Scan the material for the string "will" and copy out every line in which it occurs.

> [Exercise material]:
================================

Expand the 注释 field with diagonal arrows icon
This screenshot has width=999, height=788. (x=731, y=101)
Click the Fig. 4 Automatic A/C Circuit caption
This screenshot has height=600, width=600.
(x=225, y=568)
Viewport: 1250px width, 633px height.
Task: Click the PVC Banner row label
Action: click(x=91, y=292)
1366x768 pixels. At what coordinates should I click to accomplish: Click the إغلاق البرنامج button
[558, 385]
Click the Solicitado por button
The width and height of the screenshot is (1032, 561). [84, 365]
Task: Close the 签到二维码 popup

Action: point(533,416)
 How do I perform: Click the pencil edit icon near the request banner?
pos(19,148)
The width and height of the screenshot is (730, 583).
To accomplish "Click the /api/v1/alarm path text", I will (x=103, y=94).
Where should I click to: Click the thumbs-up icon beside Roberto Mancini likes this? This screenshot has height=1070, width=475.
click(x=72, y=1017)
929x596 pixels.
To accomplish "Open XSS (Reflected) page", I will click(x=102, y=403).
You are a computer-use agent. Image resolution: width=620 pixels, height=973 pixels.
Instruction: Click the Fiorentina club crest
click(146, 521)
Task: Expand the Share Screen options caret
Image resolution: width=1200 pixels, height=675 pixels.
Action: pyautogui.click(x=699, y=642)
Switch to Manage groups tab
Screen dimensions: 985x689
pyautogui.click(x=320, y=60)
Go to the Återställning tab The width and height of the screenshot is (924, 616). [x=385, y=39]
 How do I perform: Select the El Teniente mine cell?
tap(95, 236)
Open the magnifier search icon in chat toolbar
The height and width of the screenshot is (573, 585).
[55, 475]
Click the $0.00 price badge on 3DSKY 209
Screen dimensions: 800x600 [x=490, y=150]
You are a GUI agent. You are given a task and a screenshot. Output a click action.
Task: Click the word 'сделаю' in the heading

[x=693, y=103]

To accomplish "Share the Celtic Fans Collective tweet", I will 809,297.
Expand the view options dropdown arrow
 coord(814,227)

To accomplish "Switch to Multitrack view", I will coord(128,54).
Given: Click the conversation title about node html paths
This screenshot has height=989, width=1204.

================================

> [Exercise result]:
To accomplish "Click the /api/v1/alarm path text", I will (x=103, y=94).
To accomplish "Open XSS (Reflected) page", I will click(x=102, y=403).
To accomplish "Share the Celtic Fans Collective tweet", I will 809,297.
To accomplish "Switch to Multitrack view", I will coord(128,54).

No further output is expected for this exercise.